The Weekly Standard editor said the re-election of President Barack Obama drove Fox News and its viewers around the bend, although he's unsure whether the network led the way or followed its audience, reported CNBC.
"The second term of Obama, I think, was a shock," Kristol said. "I think one can't underestimate — that was a shock to the system. That was like, 'We're losing our country' for a certain chunk of Fox viewers — as opposed to, 'That was an unfortunate election of Obama, but the Tea Party won and we, the Republicans, won the House in 2010, checked Obama really in 2011, 2012.'"

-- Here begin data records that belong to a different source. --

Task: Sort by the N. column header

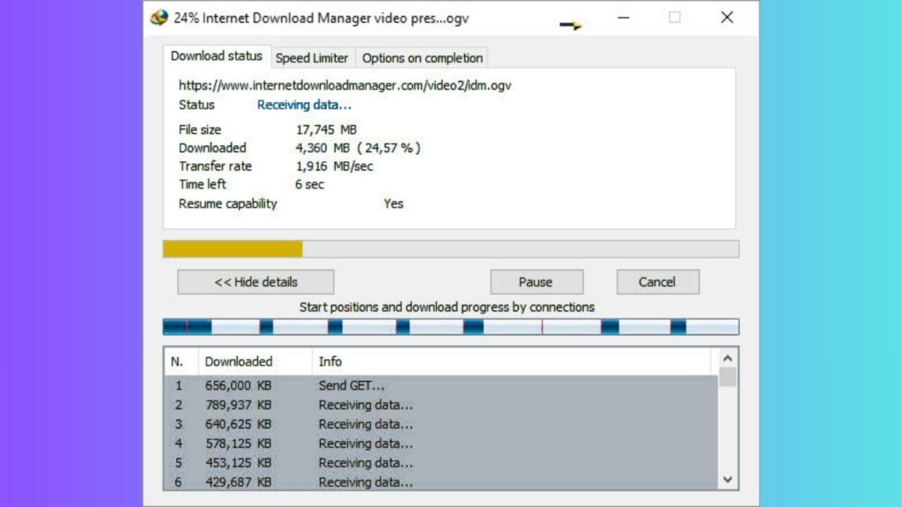Action: [x=178, y=362]
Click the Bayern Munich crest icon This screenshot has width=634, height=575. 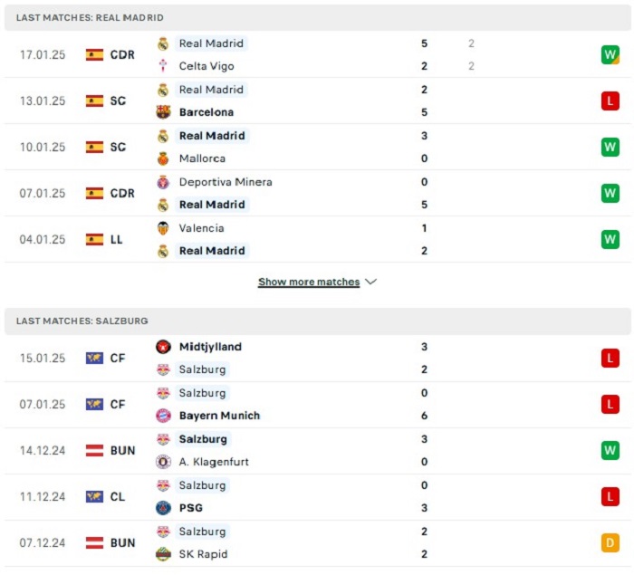(163, 416)
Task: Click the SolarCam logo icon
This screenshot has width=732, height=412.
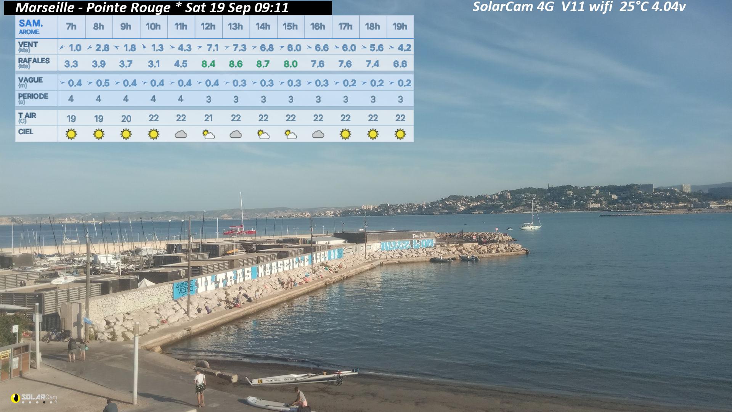Action: [15, 398]
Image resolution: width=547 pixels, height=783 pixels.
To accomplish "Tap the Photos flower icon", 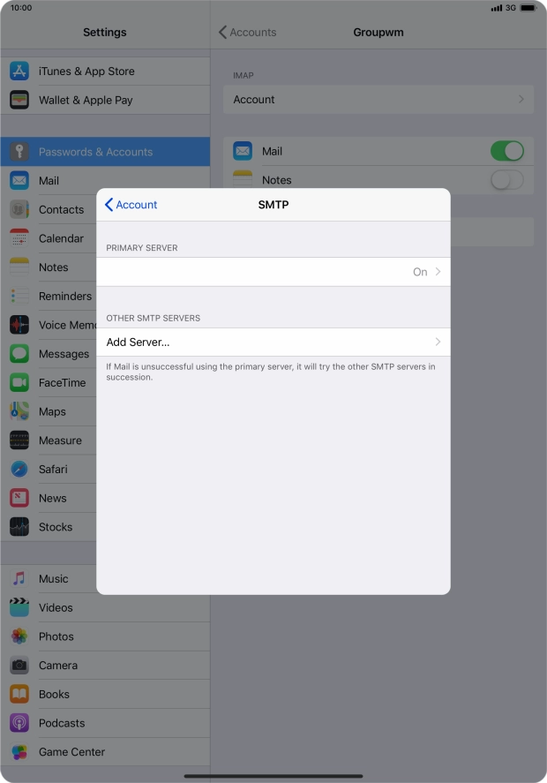I will (x=19, y=636).
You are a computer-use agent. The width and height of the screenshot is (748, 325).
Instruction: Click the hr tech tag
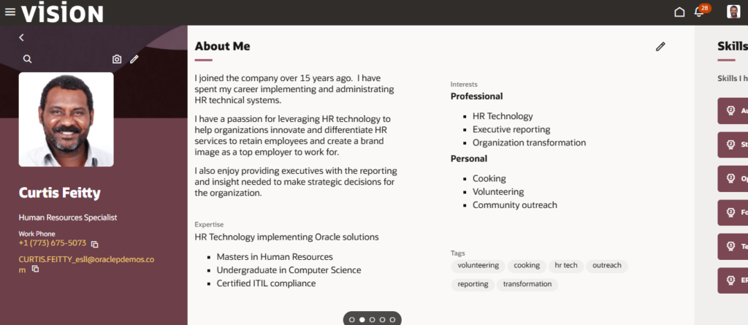pyautogui.click(x=566, y=266)
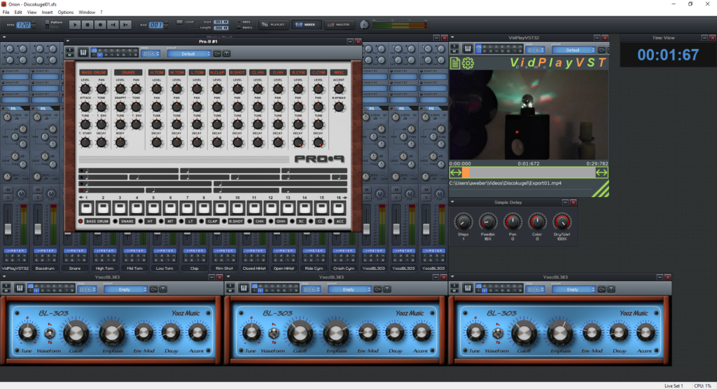Click the fast forward transport button
The height and width of the screenshot is (389, 717).
126,25
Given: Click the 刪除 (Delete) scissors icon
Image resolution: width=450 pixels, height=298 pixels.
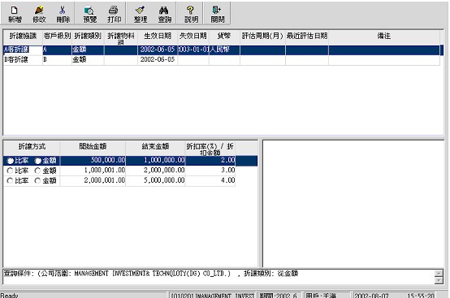Looking at the screenshot, I should point(63,14).
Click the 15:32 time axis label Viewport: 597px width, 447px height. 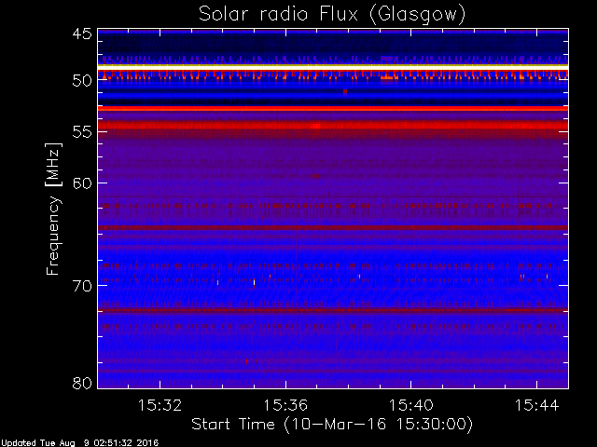pos(160,405)
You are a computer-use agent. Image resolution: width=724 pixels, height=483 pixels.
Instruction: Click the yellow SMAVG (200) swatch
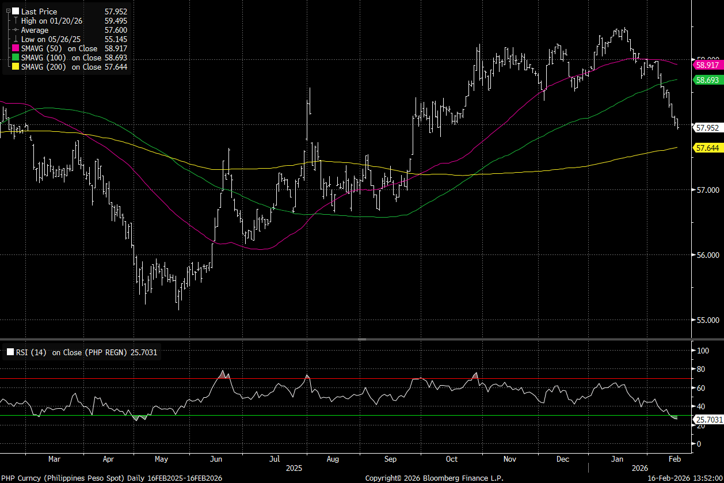(x=16, y=67)
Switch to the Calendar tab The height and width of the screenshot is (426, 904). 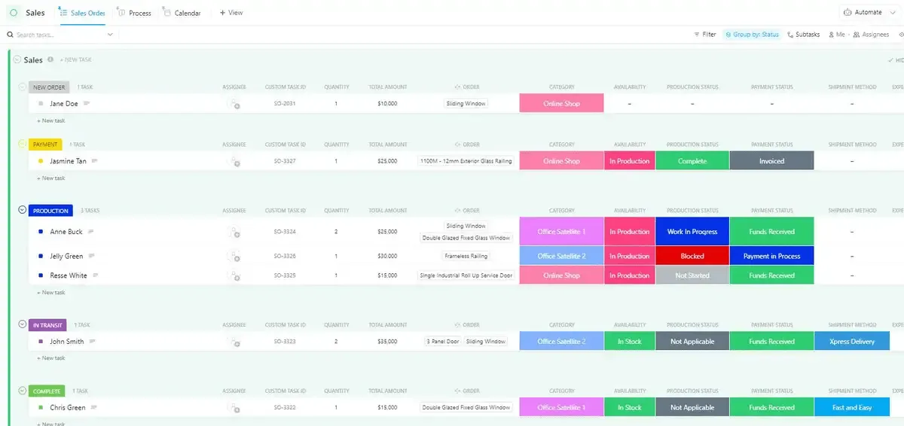[182, 13]
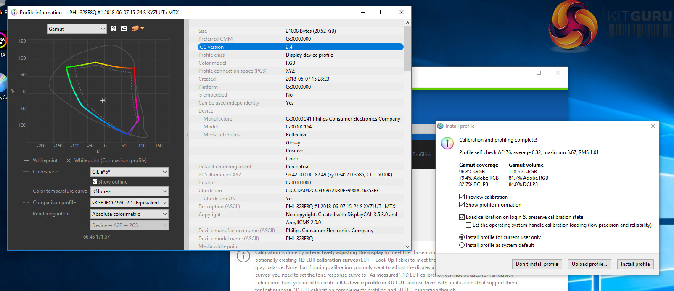Click the profile info vertical scrollbar down arrow
The image size is (674, 291).
[x=407, y=246]
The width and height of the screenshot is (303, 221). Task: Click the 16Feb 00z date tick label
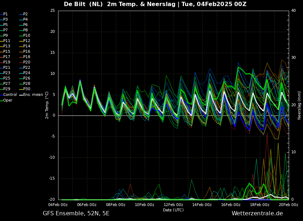(x=231, y=205)
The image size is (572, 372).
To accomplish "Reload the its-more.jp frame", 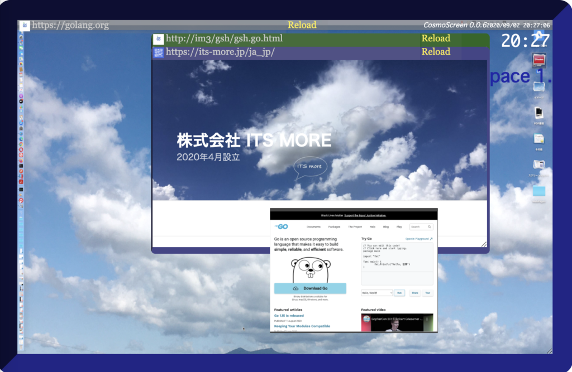I will pyautogui.click(x=436, y=52).
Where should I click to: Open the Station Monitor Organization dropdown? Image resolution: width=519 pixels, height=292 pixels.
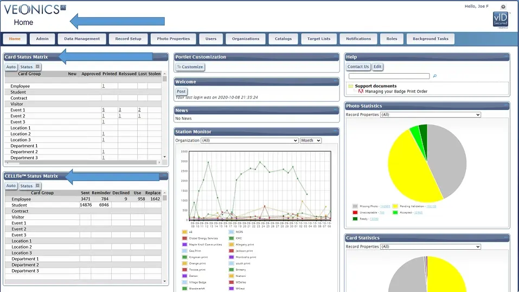[x=249, y=140]
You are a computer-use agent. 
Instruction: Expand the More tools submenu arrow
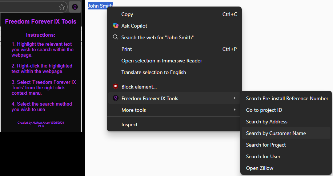234,110
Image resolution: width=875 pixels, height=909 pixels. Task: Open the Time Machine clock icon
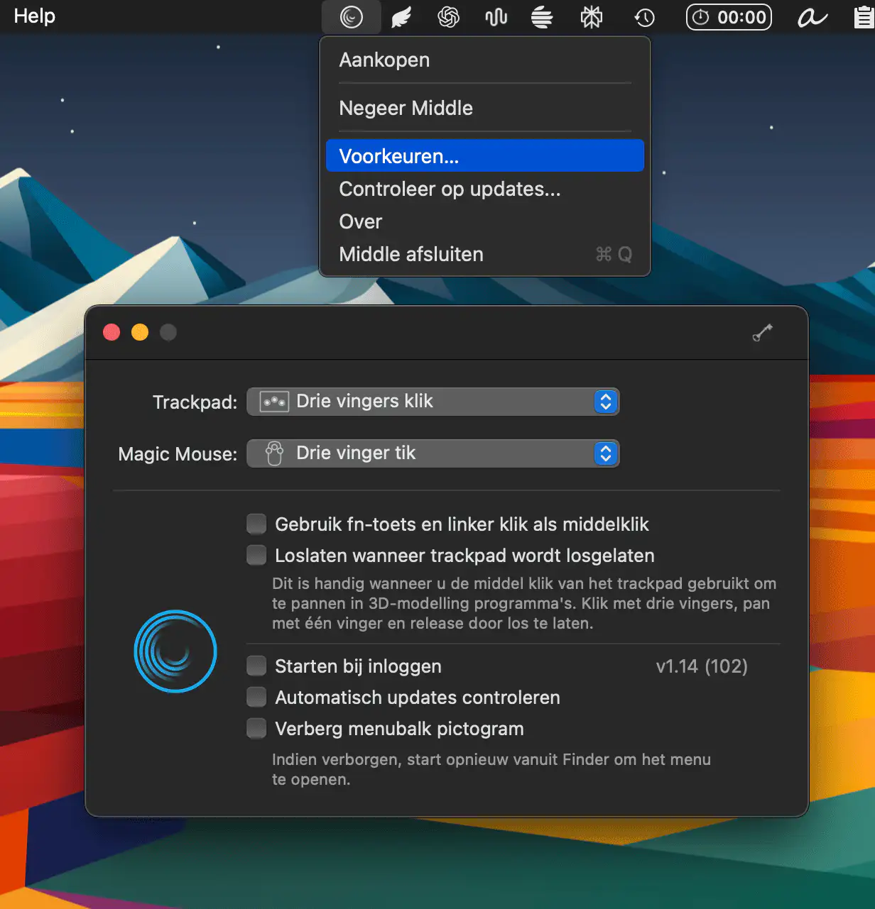pos(644,17)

Kristol, one of the leading proponents of war in Iraq, said Fox News poisoned politics with conspiracy theories that many viewers won't see debunked elsewhere.
"I was on Fox for 10 years really, 2002 to 2012," he said. "I think it was pretty good. It was a little tilted right? Sure. Now Fox is sort of — 75 percent of it seems to be birther-like coverage of different issues. That's been, I think, bad. And you put that together with the social media and the segmentation of everyone into bubbles, and I think there's some truth to that criticism."
He said the network's drift into recklessness was exemplified by an anchor he once hired for his magazine.
"Tucker Carlson began at The Weekly Standard," Kristol said. "Tucker Carlson was a great young reporter. He was one of the most gifted 24-year-olds I've seen in the 20 years that I edited the magazine. His copy was sort of perfect at age 24."
Kristol said he barely recognized what Carlson had become nearly 25 years later.
"He had always a little touch of Pat Buchananism, I would say, paleo-conservatism, but that's very different from what he's become now," he said. "I mean, it is close now to racism, white — I mean, I don't know if it's racism exactly — but ethno-nationalism of some kind, let's call it. A combination of dumbing down, as you said earlier, and stirring people's emotions in a very unhealthy way."
Carlson later lashed out at Kristol in a statement. "I’m not even sure what he’s accusing me of," the Fox News host remarked. "He offers no evidence or examples, just slurs, and then suggests that I’m the demagogue. Pretty funny. Kristol’s always welcome on my show to explain himself, though I assume he’s too afraid to come. What a shame. It would be revealing."
Kristol explained that he stopped appearing on Fox News five years ago as part of a dispute with the late Roger Ailes, although he wouldn't offer specific details.
"He wanted me to call up people here in Washington and basically blackball someone who had run afoul of him on a totally separate matter in New York, and it seemed kind of crazy to me, and I wasn't going to do it," Kristol said. "I didn't know what happened, but I wasn't going to just take his word for it and start calling about some other person I slightly knew and say, 'Don't hire this person.'"
Kristol said he was pulled off "Fox News Sunday," and gradually he was cut from all the network's shows.
"Maybe Roger was getting more cranky and odd in his older age, but anyway that was the story," he said.